Termino la felice lettura di “Il buio oltre la siepe”, romanzo della scrittrice americana Harper Lee, pubblicato nel 1960. Il titolo originale “To kill a Mockingbird”, uccidere un uccello motteggiatore o uccello mimo, significa anche uccidere un’innocenza, una ingenuità. Se ne ricavò un magnifico film che vidi da ragazzo e mi resta ancora impresso a sprazzi.
In un passaggio il protagonista Atticus Finch parla a sua figlia bambina che gli ha chiesto: ”Tutta la gente pensa di avere ragione e che tu abbia torto”.
Si riferisce alla difesa di un uomo di colore, da lui assunta in una cittadina dell’Alabama, dove il razzismo era la normalità. L’uomo è innocente, ma verrà ugualmente condannato. Finch, un uomo bianco, assume l’incarico e questo disturba la maggioranza bianca della cittadina. La bambina chiede conto al padre di questa sproporzione: tutti gli altri credono di avere ragione e lui da solo si oppone a loro.
Atticus Finch risponde: ”Hanno diritto di pensarlo e hanno il diritto di far rispettare la loro opinione. Ma prima di vivere con gli altri bisogna che io viva con me stesso: la coscienza è la sola cosa che non deve conformarsi al volere della maggioranza”.

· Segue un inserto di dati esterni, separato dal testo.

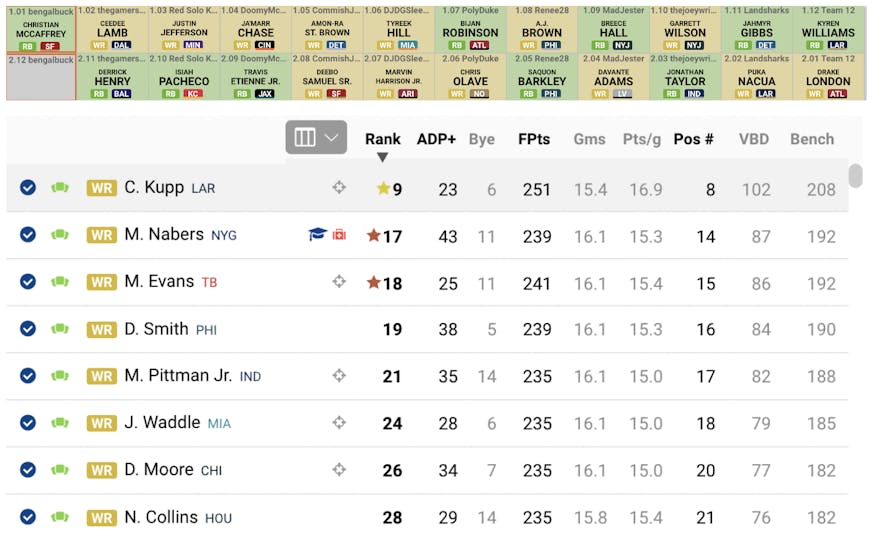Click the gold star beside C. Kupp rank
Viewport: 885px width, 541px height.
[383, 188]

Non ho dovuto misurarmi con la domanda di una figlia, un figlio, non so se avrei trovato la formula giusta dell’avvocato Finch. La riporto qui perché mette le cose in chiaro con la questione della propria coscienza. Prima che con gli altri, si ha da vivere con se stessi: il giudice delle proprie azioni siede in permanenza all’interno della persona. Spesso le sue sentenze vanno contropelo alla maggioranza. Dal canto mio me ne accorgo e non posso farci niente. Sono io che vado a dormire con me stesso e faccio i conti della mia giornata. Le disapprovazioni, gli insulti non mi fanno niente. Tra il rischio dell’indifferenza e quello d’intervenire a costo di sbagliarmi e sbaragliarmi, preferisco il secondo.
Anche questo può fare una buona lettura: mettere a punto i rapporti tra se stesso e gli altri.